While most resort to these from a compulsion to be copy-cats (Madonna does it), science explains the appeal behind these habits and why these reward us with good health.
lighting an agarbatti, for instance, promises instant peace. Research proves the wafting fragrance silences the mind, preparing it for concentration.
Why? Because the olfactory is the oldest, most primitive amongst our senses. Its response to stimuli is instantaneous and potent.
Or take the age-old practice of bathing before meals, never after it. As we grapple with time-management we can’t be bothered with such observances.
Pre-meal bathing ensures crucial hygiene before a meal. But post-meal bathing redirects the blood flow to the skin instead of to the digestive organs, cramping their efficiency and nutrient absorption.
Cross-legged sitting
Groaning but determined foreigners
pay in dollars and pounds to learn to sit cross-legged.

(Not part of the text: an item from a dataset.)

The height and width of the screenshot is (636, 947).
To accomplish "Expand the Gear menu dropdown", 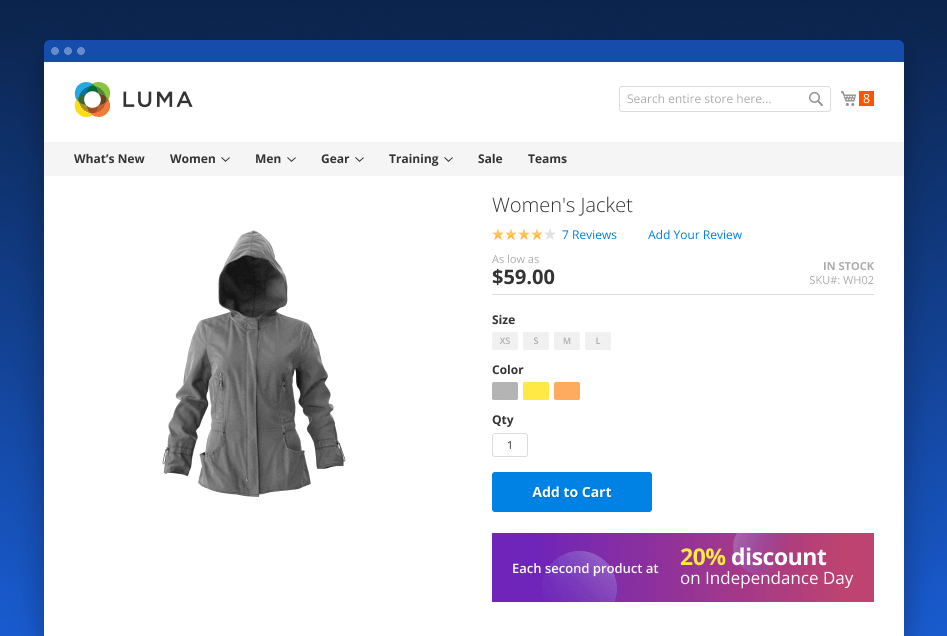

But Indian
kids grow up sniffing at this custom.
Sitting cross-legged keeps leg muscles supple and retains the elasticity and strength of tendons at the ankles. Renew your contact with the floor to gauge how stiff you’ve turned.
Flexible legs are important props for back and abdominal muscles. Their limpness result in spinal mis-adventures and bloated waist-lines.
Cross-legged sitting blocks gravitational flow of blood towards legs, redirecting this towards digestive organs and higher centres like the brain.
This stokes metabolism and digestion, axing their sensitivity to stress, which nags as flatulence, constipation, irritable bowel syndrome, ulcers. As spine strengthens, posture improves naturally.
Squatting toilets
Researchers assure the old-fashioned
Indian toilets, requiring the full squat, facilitate the best elimination.
This superbly works out to the entire range of muscles, including tiny facial ones. Through right pressure on the intestinal loop, it smoothens excretion.
Having disconnected from this habit, people pay gyms to relearn this squat, toasted as the ‘king of all exercises’. Those who cannot (and most of civilized humanity belong here) should brace themselves for a future ruined by a weak back, hips, legs and ankles.
Meal-time prayers
Nuclear families, TV meals, eating
on the run and official lunches have made this habit, encouraged by all
religions, extinct.
Even sheared of its spiritual overtones,
the very act of looking appreciatively at an attractively arranged platter
triggers the release of digestive juices.
Visual appreciation sets off the mouth’s salivary secretion, which breaks down simple starches.
This appreciation impacts the brain’s satiation centre, encouraging mindful eating so you eat the right amount instead of gobbling blindly as happens with the bored, or overweight or stress-hit.
Most degenerative diseases result from such mismanaged dietary habits. Mindful eating, initiated by appreciation or a prayer, encourages the parasympathetic nervous system, conducive for effective digestion.
Stress, instead, clamps it down to rev up the sympathetic nervous system.
Kneeling down
Every religion includes the act
of kneeling. Apart from reverence, this position promotes the same effect
on the parasympathetic nervous system (because of the pressure it applies
on the baro-receptors of certain arteries) and digestion as the above practices.
The blood, blocked from legs, is redirected to the digestive and nervous system.
It is calming. It powers the supporting muscles on the hips and back, makes the ankle tendons elastic, strengthens the delicate but load-bearing knees, straightens the spine naturally, and is preventive in hernia and prostatis for men and menstrual disorders for women.